Many have shared the observation that we ended a major cycle of the Mayan Calendar this past Winter Solstice. In a statement released by the Maya alliance, Oxlaljuj Ajpop, the end of this great cycle simply “means there will be big changes on the personal, family and community level, so that there is harmony and balance between mankind and nature.” If a new year is a great time for resolutions, what of this shift into another world? What might be our finest resolution, culturally, for moving into this time ahead?
While Winter Solstice was considered the pivotal moment of shift, the state of our planet calls on us now, today, this month, year and time ahead to muster forth great change for great healing.

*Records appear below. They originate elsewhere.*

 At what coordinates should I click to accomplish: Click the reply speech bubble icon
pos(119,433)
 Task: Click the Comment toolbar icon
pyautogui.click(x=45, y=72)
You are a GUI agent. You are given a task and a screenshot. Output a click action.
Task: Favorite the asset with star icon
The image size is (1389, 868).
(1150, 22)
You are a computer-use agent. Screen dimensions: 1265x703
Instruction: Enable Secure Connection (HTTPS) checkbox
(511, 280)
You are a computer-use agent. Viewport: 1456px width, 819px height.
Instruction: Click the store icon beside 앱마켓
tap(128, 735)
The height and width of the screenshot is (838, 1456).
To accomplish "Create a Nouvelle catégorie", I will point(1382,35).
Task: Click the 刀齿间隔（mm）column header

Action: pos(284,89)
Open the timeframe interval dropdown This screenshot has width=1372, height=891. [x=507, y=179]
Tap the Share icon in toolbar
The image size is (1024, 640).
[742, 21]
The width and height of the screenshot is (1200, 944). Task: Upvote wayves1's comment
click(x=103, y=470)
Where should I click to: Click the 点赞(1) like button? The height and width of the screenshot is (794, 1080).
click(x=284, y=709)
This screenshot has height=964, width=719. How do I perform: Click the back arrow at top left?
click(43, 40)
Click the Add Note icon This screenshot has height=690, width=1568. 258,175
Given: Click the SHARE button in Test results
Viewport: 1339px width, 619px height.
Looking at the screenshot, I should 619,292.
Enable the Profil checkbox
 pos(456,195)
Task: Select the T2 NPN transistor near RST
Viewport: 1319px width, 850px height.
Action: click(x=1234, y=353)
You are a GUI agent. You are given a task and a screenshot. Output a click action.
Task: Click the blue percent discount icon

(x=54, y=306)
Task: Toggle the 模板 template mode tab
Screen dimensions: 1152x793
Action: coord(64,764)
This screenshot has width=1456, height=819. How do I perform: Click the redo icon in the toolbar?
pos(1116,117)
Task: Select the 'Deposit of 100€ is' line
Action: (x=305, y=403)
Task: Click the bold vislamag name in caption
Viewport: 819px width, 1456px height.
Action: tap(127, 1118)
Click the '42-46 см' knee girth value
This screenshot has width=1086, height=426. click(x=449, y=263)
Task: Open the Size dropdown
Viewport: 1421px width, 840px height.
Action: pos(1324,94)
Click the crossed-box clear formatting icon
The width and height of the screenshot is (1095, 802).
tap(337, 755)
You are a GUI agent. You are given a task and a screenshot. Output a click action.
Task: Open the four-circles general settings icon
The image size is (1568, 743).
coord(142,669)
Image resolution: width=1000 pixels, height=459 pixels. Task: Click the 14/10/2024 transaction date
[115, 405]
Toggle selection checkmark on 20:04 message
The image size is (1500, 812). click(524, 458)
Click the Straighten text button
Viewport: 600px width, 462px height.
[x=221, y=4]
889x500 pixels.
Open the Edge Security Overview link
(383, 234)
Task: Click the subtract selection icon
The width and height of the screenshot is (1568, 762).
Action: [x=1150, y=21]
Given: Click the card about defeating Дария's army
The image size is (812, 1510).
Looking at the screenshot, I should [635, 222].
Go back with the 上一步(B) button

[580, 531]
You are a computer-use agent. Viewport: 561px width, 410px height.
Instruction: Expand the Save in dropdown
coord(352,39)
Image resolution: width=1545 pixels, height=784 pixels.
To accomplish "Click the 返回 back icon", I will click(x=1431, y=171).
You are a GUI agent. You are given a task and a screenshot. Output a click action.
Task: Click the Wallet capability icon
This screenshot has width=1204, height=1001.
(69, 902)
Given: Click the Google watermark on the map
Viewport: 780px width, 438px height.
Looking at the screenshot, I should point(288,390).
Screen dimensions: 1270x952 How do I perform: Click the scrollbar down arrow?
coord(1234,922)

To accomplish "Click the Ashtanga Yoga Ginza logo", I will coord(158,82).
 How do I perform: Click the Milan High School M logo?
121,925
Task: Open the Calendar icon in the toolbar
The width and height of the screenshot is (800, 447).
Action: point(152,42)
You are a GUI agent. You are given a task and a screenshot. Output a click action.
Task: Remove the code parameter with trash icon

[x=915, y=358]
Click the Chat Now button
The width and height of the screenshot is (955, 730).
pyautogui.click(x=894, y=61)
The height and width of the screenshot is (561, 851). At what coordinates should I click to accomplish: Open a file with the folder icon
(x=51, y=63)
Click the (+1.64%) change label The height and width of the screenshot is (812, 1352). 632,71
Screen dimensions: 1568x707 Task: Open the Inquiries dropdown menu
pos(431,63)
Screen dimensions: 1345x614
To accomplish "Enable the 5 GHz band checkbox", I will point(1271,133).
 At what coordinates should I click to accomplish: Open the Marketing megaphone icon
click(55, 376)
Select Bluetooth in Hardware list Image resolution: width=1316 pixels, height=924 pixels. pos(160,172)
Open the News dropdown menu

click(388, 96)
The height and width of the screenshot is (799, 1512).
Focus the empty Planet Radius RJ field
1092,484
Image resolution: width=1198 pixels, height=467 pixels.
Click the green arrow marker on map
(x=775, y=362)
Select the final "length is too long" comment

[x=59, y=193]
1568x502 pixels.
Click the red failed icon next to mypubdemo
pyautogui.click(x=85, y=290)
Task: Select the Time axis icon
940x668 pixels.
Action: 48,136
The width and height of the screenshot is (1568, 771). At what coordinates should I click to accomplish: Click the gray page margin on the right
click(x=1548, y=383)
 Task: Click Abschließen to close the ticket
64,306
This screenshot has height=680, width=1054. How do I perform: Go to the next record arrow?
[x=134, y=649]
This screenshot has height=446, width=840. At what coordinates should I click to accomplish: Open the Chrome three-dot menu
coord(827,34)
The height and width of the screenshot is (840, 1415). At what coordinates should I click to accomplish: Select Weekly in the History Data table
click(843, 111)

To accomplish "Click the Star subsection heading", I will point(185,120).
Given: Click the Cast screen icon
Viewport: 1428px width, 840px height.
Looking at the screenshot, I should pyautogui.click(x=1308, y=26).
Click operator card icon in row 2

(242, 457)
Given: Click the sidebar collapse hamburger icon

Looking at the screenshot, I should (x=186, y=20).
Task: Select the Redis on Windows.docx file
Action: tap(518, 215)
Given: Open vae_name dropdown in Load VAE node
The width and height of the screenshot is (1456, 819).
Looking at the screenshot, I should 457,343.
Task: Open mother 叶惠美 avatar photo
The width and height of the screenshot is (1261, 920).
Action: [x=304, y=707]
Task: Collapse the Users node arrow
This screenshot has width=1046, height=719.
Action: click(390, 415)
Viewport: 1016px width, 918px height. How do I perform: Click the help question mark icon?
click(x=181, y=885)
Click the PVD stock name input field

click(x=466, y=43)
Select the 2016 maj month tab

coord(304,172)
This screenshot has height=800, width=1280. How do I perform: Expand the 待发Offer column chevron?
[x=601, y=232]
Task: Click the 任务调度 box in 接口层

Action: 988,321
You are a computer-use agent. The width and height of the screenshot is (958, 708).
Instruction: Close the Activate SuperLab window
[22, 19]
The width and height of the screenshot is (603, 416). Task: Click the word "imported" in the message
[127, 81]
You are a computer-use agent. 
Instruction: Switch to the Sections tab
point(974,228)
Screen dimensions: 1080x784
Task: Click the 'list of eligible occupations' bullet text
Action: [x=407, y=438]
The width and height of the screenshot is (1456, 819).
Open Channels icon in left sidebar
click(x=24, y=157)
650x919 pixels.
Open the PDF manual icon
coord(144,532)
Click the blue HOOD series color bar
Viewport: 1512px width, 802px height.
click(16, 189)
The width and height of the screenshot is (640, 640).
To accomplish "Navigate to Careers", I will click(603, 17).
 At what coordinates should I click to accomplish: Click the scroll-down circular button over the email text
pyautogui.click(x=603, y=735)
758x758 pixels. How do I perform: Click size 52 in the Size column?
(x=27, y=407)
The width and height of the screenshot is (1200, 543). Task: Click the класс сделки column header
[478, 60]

Mass extinctions have been caused by various forces beyond our control: meteors, ice- ages, and mega- volcanoes. We don’t control those things. Hollywood sells us images of solving our problems through glorious global collaborations in which we shoot down gargantuan projectiles of doom or realign our Earth’s core by travelling deep within her with super explosives. However, it is not the sensational high-tech mega-tonnage we need. We merely need to turn our awareness, understanding, and powerful creativity into responsible arts realigned in Life―turning our allegiance from apartheid to great solidarity. We have made some motions toward this. Cities like Cincinnati, my family’s home before moving to Urbana last May, have passed resolutions to turn back global warming, and resist policies like fracking. These are only part of our mass extinction crisis. What holds us back from facing the bigger picture, overwhelming hopelessness? David Suzuki, in his recent documentary A Force of Nature offers a two-part way for thinking out our situation via the two Chinese characters for ‘crisis’: one means ‘danger’ and the other, ‘opportunity.’ While we need to acknowledge our failing ways and the disasters in our wake, we also need to focus on our potential solution or re-solution―to proactively reintegrate ourselves as a species into the solvent movement of Life. We have an opportunity to return to the mass abundance Life has given all.

Ironically, our intellect lit the fuse of our current debacle―our dynamic minds, disconnected from heart and gut, held prominence. Rather than seeing ourselves as victims of wild Nature, whom we must overpower as enemy, we are her lost children turned alien―imperial zombies amassing a consumer plague. No gory blockbuster here, just our cast call home, to our roots, to being boldly meek with Life who bore us, re-turning to our once long-held commitment.

Some interpreted the Mayan Calendar as stating that the Earth was to spin on her axis in 2012 . . . Not a moment too soon. Let’s turn our world on its axis, culturally, realigning with Earth, and Life on her terms, place to planet, culturally to bio-regionally, ethnosphere to ecosphere.